The family residence often is one of the most valuable assets in a person’s estate. Despite recent price declines in numerous markets, many people own homes worth far more than they paid for them. The residence often accounts for a significant portion of a person’s net worth.
The personal residence can create both estate tax and estate planning problems. As a significant portion of the estate, the home could be subject to estate taxes. Since a person needs a place to live, it is difficult to give away the home or take moves that can reduce estate taxes on other assets. The estate planning problem is that heirs frequently disagree over what to do with the family residence. Some want to sell; some want to move into the home; others want it to stay in the family and be shared in some way.
Often these problems can be solved with the qualified personal residence trust (QPRT).

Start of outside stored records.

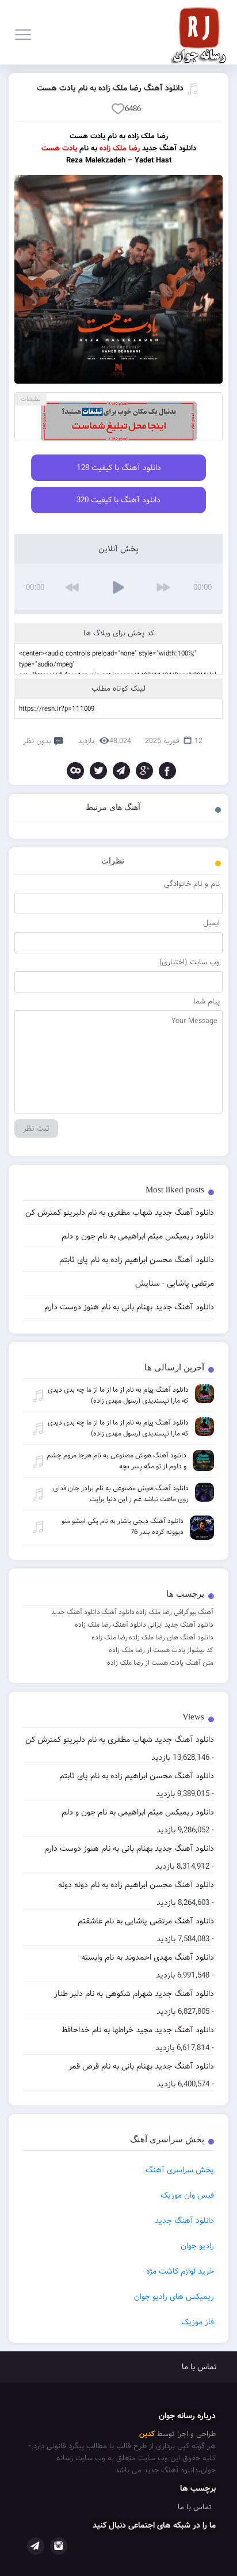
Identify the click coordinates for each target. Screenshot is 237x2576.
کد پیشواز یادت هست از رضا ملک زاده (161, 1650)
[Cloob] (75, 770)
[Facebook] (167, 770)
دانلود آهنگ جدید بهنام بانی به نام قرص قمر (141, 2066)
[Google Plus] (144, 770)
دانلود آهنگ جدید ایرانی (180, 1624)
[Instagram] (58, 2546)
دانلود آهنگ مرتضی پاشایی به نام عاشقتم (146, 1921)
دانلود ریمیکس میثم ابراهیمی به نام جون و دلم (138, 1812)
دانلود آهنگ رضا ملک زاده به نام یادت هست (110, 88)
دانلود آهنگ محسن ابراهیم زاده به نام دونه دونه (136, 1884)
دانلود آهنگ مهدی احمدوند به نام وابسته (147, 1957)
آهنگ (205, 1612)
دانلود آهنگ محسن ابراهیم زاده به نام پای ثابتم (136, 1776)
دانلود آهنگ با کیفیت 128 (119, 467)
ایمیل (211, 923)
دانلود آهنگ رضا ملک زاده (110, 1624)
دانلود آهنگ (118, 1612)
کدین (147, 2434)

The concept is simple. You create an Irrevocable Trust and name the beneficiaries, who usually are your children. The home is transferred to the trust. A provision of the trust is that you retain the right to live in the home and treat it as your own for a period of years. After the period has passed, the trust takes full title. When you drafted the trust, you might provide that the trust continues and manages the home, or you can state that title is transferred to the beneficiaries. You can decide if the beneficiaries receive equal or unequal ownership and set some rules or guidelines about how the home is to be shared or sold.

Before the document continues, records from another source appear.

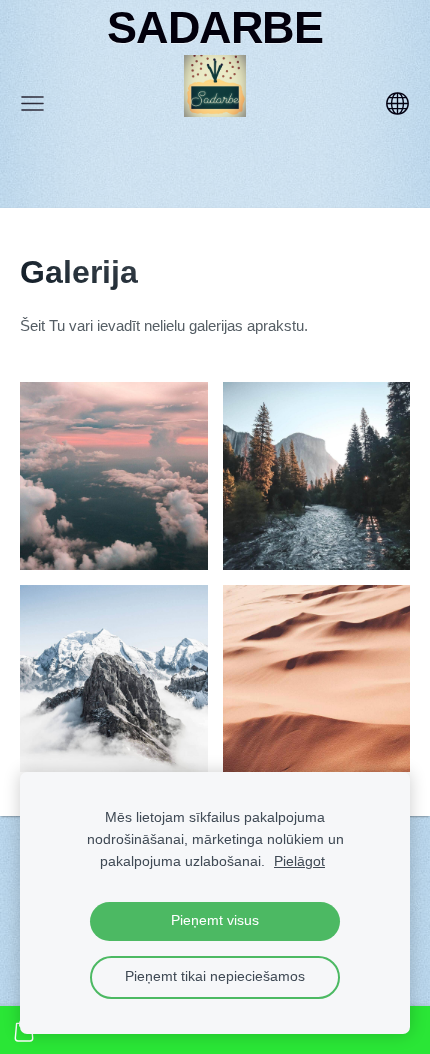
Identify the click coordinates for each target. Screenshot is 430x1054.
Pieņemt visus (215, 920)
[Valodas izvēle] (397, 103)
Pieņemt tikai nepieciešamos (215, 976)
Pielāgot (299, 861)
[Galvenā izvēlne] (32, 103)
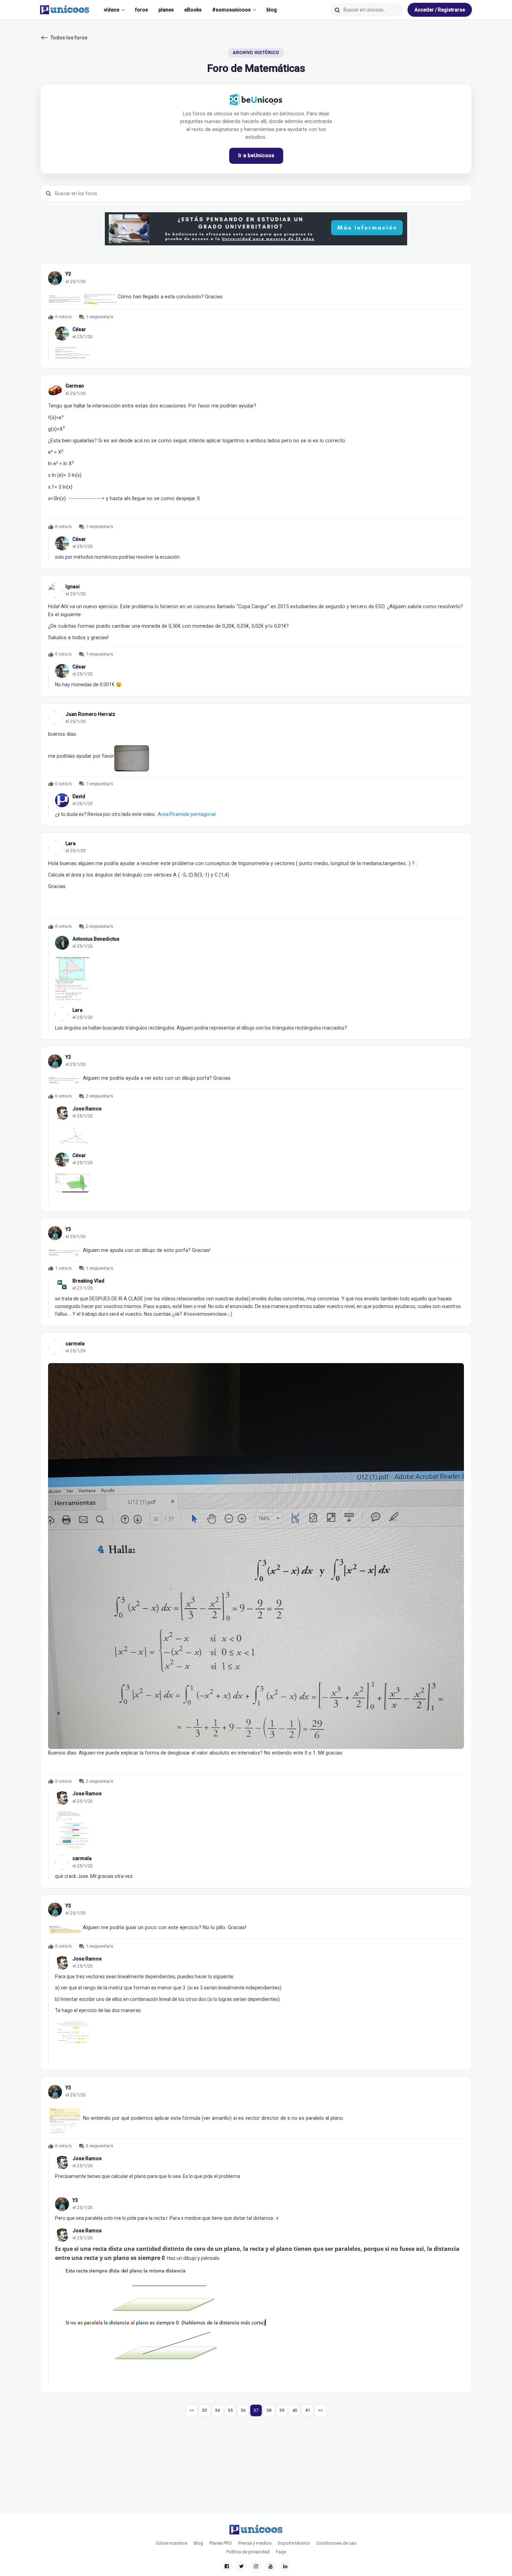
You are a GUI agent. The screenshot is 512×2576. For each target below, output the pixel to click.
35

The benefit of the QPRT is that once the period of years has passed, the home is out of your estate. All the appreciation that occurred after you bought the house will avoid estate taxes.
The price for this advantage could be gift taxes. When you transfer the home to the trust, the home’s value is divided into two portions. One is the present value of your right to live in the home for the period of years; the other portion is the present value of the beneficiaries’ right to receive the home after the period of years. This second portion is subject to gift taxes. IRS tables that use current interest rates, the period of time you will live in the home, and the value of the home to determine the value subject to gift taxes.
For example, suppose a married couple, ages 62 and 60, transfers a $500,000 home to a QPRT. If their period in the home is reserved at five years, the taxable amount is around $346,664. If the period is 15 years, the taxable amount is about $116,642. (The actual numbers vary as interest rates change.) There might not be any gift tax due if the owners have not used up their $1 million lifetime gift tax exclusions, but that will limit other opportunities to make tax-free lifetime gifts. The owners avoid estate taxes on the entire future value of the home by paying gift taxes on part of today’s value.
You can see that the longer the period the owners have rights to the home, the lower the gift tax. The trade off is that if the owners die during that period, the entire value of the home is included in their estates. Setting up the QPRT would have provided no tax benefit.
One recommendation is to set the term to coincide with when the owner is likely to move anyway, either to retire, downsize, or enter an independent living facility. Another recommendation is to buy a term insurance policy covering the length of the period if the owner qualifies for life insurance. In the event of premature death, the insurance covers the estate taxes.
What if the period expires and you desire to remain in the home? There are several options at that point. Keep in mind that the trust or the beneficiaries are the legal owners of the home and everyone must act accordingly.
Most frequently, the parents stay in the home and pay fair market rent to the trust or the children. Another option is to buy the home back from the trust or the beneficiaries. This gets some cash or other assets out of the estate but puts the home back in. A purchase also might result in capital gains taxes to the children. In addition, the IRS is suspicious of the re-purchases and will examine all details of the transactions closely, including whether fair market value was paid for the home.
More information on QPRTs and other aspects of estate planning can be found in Estate Planning Made Easy by David T. Phillips and Bill S. Wolfkiel, available on amazon.com.
The QPRT can be used for any residence that has kitchen, toilet, and sleeping facilities. This includes vacation homes, RVs, and boats. You will need an estate tax expert to structure the details of the QPRT.